Strip Club Can’t Force Arbitration on Dancers

MIAMI (CN) - A strip club cannot compel its dancers to engage in arbitration over their claims they are being paid less than minimum wage, a federal magistrate ruled.

Exotic dancers at the King of Diamonds Gentlemen's Clubs in Miami filed a collective Fair Labor Standards Act case against their employer in April 2014, claiming the club and its affiliates refused "to pay the minimum wages and overtime compensation to the dancers-entertainers they employ."

After the class action was filed, the club's owners began requiring all prospective dancers to sign arbitration agreements before they would be hired. It also asked current employees to sign the agreements. Four plaintiffs did so.

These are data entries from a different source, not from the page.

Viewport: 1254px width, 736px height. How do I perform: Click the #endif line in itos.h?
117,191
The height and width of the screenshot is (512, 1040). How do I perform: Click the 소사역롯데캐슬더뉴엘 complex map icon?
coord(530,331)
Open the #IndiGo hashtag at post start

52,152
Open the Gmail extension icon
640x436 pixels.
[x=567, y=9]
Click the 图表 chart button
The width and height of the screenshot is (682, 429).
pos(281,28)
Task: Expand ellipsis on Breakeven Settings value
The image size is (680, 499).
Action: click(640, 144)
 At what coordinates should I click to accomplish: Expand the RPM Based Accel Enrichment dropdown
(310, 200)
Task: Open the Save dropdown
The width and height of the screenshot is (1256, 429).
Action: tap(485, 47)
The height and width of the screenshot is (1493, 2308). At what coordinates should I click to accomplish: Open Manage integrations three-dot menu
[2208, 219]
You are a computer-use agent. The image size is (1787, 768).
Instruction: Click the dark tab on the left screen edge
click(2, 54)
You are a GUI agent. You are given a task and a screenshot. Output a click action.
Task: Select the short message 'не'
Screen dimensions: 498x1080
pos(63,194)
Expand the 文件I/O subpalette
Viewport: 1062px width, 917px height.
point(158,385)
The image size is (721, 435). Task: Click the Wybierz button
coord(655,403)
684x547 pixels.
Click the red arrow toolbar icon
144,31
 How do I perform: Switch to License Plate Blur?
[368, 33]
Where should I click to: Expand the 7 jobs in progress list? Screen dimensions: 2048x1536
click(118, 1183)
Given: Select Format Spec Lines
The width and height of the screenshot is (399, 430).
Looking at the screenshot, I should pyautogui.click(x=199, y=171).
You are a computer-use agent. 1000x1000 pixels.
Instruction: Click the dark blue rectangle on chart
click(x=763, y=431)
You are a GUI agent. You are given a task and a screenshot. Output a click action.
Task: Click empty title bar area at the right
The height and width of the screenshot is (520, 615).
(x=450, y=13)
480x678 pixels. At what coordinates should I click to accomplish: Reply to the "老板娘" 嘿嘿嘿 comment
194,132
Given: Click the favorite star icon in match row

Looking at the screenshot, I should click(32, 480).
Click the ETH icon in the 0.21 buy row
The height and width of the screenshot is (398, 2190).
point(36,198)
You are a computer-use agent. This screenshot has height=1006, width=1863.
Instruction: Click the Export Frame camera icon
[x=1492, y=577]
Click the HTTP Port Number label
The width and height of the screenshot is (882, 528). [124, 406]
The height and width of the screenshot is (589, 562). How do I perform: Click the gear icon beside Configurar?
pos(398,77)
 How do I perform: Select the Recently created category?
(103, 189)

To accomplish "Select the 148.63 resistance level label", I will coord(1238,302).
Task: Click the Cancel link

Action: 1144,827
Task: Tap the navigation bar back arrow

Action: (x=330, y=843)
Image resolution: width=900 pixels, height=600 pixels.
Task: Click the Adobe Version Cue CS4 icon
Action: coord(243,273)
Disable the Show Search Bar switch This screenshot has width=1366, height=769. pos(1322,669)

Later, King of Diamonds filed a motion to compel arbitration, a motion the dancers opposed on the grounds that its filing was an "impermissible attempt to interfere with the proposed class."

U.S. Magistrate Judge Jonathan Goodman sided with the dancers, holding that King of Diamond's arbitration policy, "was clearly coercive and admittedly designed to undermine this litigation."

In explaining the rationale behind this conclusion, Goodman pointed out that the defendants "unequivocally" admitted that they imposed the arbitration requirement after the dancers' lawsuit was filed, and was done so to "dissuade entertainers from participating in this civil action."

"Based on the testimony of the witnesses at the evidentiary hearing ... including the confirmation from named Plaintiffs who refused to sign the agreement that they were, in fact, no longer provided the opportunity to work ... Defendants did in fact make the signing of the subject arbitration agreement a condition of continuing employment."

This, Goodman said, did make the defendants' action "coercive" and "abusive."

Attorney Harlan Miller, who represents the plaintiffs class, told Courthouse News that Goodman's decision is great news for people who find themselves with mandatory arbitration agreements.

"It speaks to all people who are fired and face mandatory arbitration. It's fundamental fairness. The judge did a great job explaining his rational," Miller said.

A representative of King Of Diamonds declined to comment on the decision, as did the club's attorney, Dean Fuchs of Schulten, Ward & Turner in Atlanta.

"Unfortunately I'm not in the habit of commenting on active cases, particularly before we've had the chance to appeal," Fuchs said.